Amid the buzz, the club’s U-21 team strolls onto the one field that remains empty for a scheduled practice. With a chunk of the side away on international duty, it’s a skeleton crew of roughly a dozen players. It is here that Ben Lederman, who’s been on and off the U.S. soccer radar since the tender age of 11, will take the next steps in his bid to scale the professional soccer ladder.

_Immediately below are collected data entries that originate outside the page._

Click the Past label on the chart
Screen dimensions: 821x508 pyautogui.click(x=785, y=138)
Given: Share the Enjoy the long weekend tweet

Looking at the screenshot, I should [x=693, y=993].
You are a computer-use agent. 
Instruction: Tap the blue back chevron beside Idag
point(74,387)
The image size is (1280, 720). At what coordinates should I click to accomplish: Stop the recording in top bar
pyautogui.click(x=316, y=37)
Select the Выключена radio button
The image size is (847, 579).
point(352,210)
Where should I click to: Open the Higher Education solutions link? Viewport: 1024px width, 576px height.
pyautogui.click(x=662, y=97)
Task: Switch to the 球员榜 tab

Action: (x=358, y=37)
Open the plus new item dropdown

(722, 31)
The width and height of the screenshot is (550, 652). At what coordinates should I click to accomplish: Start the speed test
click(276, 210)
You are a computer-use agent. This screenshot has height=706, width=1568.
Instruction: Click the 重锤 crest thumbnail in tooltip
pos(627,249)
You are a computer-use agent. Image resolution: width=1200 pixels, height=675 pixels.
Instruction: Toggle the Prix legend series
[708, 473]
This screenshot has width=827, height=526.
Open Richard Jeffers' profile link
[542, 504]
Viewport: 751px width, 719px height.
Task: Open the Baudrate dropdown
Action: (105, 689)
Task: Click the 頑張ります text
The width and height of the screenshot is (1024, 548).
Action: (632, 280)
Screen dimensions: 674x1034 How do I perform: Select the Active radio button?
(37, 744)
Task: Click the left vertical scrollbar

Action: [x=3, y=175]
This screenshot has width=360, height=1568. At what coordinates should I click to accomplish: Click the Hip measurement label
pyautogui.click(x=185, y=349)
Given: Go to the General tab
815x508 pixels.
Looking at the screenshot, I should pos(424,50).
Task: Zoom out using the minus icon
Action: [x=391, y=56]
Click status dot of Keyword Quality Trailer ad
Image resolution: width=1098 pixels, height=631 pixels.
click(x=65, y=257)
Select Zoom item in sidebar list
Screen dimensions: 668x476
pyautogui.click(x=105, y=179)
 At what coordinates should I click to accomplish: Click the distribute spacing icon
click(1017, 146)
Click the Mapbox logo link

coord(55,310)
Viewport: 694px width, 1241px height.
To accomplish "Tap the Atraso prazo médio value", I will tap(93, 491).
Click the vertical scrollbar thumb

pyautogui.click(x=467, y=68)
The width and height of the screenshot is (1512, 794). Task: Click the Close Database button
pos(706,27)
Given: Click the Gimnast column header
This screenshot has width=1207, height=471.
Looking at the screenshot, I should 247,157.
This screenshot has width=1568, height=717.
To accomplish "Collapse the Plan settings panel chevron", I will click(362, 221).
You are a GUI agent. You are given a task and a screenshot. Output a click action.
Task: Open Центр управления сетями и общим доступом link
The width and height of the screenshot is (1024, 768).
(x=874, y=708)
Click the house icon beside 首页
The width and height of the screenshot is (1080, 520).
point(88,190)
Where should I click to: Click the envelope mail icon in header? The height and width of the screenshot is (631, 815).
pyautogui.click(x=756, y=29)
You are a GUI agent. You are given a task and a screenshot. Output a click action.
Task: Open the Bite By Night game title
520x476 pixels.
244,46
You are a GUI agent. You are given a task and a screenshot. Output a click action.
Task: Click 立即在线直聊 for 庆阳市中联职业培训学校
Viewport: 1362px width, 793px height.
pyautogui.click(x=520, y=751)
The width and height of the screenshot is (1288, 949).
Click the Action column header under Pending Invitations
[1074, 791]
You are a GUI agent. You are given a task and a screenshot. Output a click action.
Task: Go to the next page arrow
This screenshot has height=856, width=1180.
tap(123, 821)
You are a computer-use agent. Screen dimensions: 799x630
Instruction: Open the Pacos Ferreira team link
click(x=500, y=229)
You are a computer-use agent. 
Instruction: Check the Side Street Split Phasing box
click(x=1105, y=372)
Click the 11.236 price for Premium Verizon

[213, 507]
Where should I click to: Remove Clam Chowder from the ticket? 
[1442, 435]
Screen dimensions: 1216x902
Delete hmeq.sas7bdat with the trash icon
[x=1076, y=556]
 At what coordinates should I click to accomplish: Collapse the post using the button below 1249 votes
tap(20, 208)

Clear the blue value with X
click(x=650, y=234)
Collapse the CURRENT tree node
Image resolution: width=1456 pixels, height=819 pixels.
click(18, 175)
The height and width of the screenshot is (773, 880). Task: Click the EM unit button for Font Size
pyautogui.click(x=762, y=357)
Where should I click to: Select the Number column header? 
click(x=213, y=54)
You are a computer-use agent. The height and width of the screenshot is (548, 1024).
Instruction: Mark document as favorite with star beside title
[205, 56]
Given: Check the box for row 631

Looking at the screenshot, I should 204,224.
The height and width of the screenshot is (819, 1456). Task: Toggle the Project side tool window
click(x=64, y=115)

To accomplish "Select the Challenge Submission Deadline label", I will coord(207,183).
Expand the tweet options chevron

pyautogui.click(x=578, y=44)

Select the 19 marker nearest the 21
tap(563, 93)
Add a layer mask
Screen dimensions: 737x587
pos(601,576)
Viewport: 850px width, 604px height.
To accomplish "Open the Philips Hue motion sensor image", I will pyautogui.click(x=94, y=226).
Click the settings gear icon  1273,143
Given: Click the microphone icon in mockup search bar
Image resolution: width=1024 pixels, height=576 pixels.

There was a time that Lederman, now 18, invited considerable attention — and hope — from a U.S. fan base eager to see the country produce its first transformative, globally impactful star. Seven years ago, he was invited to play at La Masia, Barcelona’s famous academy that helped develop Lionel Messi, Xavi and Andres Iniesta, Lederman’s idol. Yet the workout on this slow Sunday feels miles away from such star-studded company.
Gent’s reserve team manager, Bart van Renterghem, is putting his players through their paces; Lederman’s quality on the ball is evident. While he is the slightest player on the field, he has little difficulty dealing with the technical aspects of the session and shows off a potent left foot.
Afterward, in the team cafeteria, Lederman cuts a quiet, shy figure, somewhat reminiscent of another U.S. playmaker, Christian Pulisic. Lederman has the same sense of determination, too.
“It’s my dream to become a professional, and I’m not going to stop until I achieve it,” he says.
Yet while Pulisic recently signed a record-breaking deal for a U.S. player in agreeing to join Chelsea, and while the U.S.-based players are gathering for their first January camp under new coach Gregg Berhalter, Lederman is still out there, working through drills and trying to finish what he started at Barcelona.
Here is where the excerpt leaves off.